I Bought A Vampire Motorcycle was made on a shoestring budget around the streets of Birmingham by the team who brought us the 90s TV show Boon. 

It starts with a brutal gang war on a patch of waste ground as nearby, someone performs a black magic ritual (like you do). 

The black magicker gets a crossbow bolt in the back of the head during the scuffle, falling head first into the bonfire. However, this doesn't appear to stop him, and he gets up - then, for reasons best known to himself, slices his own throat and pours the blood into the fuel tank of a nearby motorbike. 

Enter Neil “Men Behaving Badly” Morrisey as biker Noddy, who buys the bike, takes it home and starts doing it up. The bike then runs amok, killing everyone who gets in its way and searching out the members of the gang responsible for the crossbow attack. 

There's blood a-plenty, lots of awful jokes, and a couple of interesting characters involved - plus a talking poo in a totally gratuitous scene which plumbs new depths of bad taste. 

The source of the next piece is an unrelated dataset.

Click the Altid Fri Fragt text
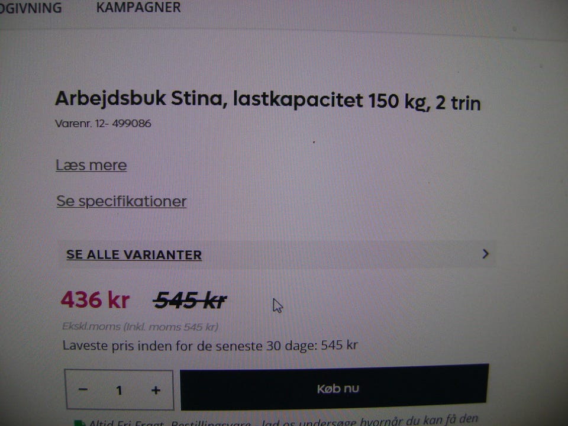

It’s a film which harks back - intentionally or unintentionally, to the classic era of British horror. Noddy is haunted by the ghost of his dead friend (An American Werewolf In London), Michael Elphick's police inspector appears to be modelled closely on Donald Pleasance in Death Line or the bumbling oafs in the Dr Phibes films, the bike's wheel mounted blades (and their effect) bring to mind Horror Hospital…

Made at a time when British horror was at a pretty low ebb, its an oddity which shows that some people were keen on keeping the low-budget, quickie exploitation flame burning - and the blood flowing.